Em um documentário chamado "Clube do Terror", um grupo de homens e mulheres sentados contra um fundo preto confessou ter passado por semanas de treinamento em Israel e, em seguida, ter retornado ao Irã para cometer os assassinatos dos cientistas nucleares.
Um homem entrevistado, Behzad Abdoli, disse que ele foi levado para um campo de treinamento, cuja localização foi censurada no filme. "Eu recebi treinamento militar lá, treinamento para andar de moto, atirar, defesa pessoal", disse Abdoli. "Eles nos deram treinamento de informação também, como tirar fotos, por exemplo. Demorou cerca de 40, 45 dias."
Cinco cientistas iranianos e acadêmicos foram mortos ou atacados desde 2010 em incidentes que se acreditava terem como alvo o polêmico programa nuclear do Irã, que alguns países do Ocidente insistem que se destina a produzir uma bomba atômica. O Irã nega isso, argumentando que seu programa nuclear tem fins pacíficos, e denunciou os assassinatos de seus cientistas como atos de terrorismo cometidos pelas agências de inteligência ocidentais e pelo Mossad, agência israelense de inteligência.
Reconstituição
O filme mostrou reconstituições dos assassinatos, com os suspeitos narrando como eles foram realizados. Essa parte incluiu imagens de um suposto campo localizado nos arredores de Tel Aviv. Abdoli disse que ele viajou para Israel via Turquia e Chipre.

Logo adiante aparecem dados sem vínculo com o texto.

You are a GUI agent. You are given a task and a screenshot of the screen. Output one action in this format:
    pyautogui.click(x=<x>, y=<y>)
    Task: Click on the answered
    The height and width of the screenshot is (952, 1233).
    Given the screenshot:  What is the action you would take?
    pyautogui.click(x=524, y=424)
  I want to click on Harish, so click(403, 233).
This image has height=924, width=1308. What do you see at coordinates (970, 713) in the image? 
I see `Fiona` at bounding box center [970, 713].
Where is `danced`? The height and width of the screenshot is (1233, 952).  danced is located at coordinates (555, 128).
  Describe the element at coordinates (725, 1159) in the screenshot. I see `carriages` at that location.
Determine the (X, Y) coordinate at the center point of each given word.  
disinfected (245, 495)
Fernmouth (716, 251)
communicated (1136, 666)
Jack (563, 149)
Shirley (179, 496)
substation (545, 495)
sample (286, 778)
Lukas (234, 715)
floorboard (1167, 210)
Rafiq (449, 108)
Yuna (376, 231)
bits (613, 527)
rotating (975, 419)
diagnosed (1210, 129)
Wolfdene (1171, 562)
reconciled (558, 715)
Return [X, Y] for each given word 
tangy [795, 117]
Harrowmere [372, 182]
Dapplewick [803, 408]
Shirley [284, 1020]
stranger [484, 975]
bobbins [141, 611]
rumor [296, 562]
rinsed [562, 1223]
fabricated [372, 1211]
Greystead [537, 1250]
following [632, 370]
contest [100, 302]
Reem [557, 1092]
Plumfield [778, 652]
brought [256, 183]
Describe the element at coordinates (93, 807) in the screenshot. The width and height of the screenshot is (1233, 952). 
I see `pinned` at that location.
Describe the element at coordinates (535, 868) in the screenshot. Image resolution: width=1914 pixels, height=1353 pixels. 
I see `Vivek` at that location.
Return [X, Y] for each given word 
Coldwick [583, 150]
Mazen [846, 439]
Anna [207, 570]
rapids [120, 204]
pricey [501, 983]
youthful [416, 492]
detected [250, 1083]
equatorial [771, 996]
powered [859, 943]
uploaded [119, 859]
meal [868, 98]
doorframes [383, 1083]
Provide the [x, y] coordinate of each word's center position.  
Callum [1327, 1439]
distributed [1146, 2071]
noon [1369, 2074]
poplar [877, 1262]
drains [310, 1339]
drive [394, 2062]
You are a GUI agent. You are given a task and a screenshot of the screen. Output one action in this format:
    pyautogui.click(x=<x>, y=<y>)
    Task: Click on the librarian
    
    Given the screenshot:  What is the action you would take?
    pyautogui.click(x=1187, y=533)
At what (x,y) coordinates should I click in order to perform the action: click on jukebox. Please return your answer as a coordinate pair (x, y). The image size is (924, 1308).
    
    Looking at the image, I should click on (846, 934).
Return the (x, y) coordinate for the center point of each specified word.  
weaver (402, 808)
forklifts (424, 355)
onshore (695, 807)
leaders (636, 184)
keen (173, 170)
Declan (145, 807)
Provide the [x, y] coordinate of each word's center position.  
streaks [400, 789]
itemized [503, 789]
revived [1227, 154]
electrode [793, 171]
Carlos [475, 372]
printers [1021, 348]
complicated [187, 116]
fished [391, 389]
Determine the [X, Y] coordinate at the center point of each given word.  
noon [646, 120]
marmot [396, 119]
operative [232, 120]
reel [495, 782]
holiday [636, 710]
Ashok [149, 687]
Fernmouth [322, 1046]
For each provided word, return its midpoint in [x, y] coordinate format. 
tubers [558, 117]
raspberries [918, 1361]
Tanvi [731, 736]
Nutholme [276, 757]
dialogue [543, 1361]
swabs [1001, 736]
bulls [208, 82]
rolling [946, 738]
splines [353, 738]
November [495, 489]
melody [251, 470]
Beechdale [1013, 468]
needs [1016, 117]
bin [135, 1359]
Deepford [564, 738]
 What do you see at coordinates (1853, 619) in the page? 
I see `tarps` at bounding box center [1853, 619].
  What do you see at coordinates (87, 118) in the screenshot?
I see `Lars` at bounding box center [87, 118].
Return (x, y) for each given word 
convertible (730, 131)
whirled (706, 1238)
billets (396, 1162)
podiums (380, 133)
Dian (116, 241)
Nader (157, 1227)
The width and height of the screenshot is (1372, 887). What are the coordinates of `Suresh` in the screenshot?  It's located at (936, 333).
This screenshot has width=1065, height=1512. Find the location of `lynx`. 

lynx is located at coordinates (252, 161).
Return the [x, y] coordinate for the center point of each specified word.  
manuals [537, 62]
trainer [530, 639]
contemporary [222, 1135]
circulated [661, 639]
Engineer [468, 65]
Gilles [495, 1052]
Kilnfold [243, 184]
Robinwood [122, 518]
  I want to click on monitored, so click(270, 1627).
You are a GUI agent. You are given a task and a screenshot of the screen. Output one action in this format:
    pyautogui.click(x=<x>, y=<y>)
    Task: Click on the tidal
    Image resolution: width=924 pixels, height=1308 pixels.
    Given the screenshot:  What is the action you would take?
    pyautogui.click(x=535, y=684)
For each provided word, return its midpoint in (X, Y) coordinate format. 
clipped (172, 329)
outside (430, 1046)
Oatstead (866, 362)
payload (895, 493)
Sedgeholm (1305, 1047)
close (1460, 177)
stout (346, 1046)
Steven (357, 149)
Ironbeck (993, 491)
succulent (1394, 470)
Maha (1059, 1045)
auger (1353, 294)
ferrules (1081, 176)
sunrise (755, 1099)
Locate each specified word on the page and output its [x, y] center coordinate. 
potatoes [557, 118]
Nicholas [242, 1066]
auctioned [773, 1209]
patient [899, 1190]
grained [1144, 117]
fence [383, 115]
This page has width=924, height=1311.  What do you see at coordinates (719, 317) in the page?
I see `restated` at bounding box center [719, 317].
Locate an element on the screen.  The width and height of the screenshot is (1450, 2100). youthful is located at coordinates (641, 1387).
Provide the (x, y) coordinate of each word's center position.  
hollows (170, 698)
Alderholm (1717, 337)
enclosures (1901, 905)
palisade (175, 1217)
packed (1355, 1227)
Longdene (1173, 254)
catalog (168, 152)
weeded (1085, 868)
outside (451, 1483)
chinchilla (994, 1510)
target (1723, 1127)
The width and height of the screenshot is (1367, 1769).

O narrador do documentário afirmou que um "país vizinho" havia ajudado a levar os suspeitos para Israel sem ser detectados. O chefe da inteligência iraniana, Heydar Moslehi, disse no mês passado que a República Islâmica havia fechado duas redes dentro e fora do país que, segundo ele, estavam envolvidas no treinamento dos supostos assassinos.
As mortes, que aconteceram após explosões misteriosas nos locais militares, e um vírus de computador, Stuxnet, que danificou centrífugas iranianas e foi descoberto em 2010, pareceram fazer parte de uma campanha de sabotagem secreta visando impedir o seu programa nuclear. Os Estados Unidos negaram envolvimento nos assassinatos, enquanto Israel tem permanecido em silêncio.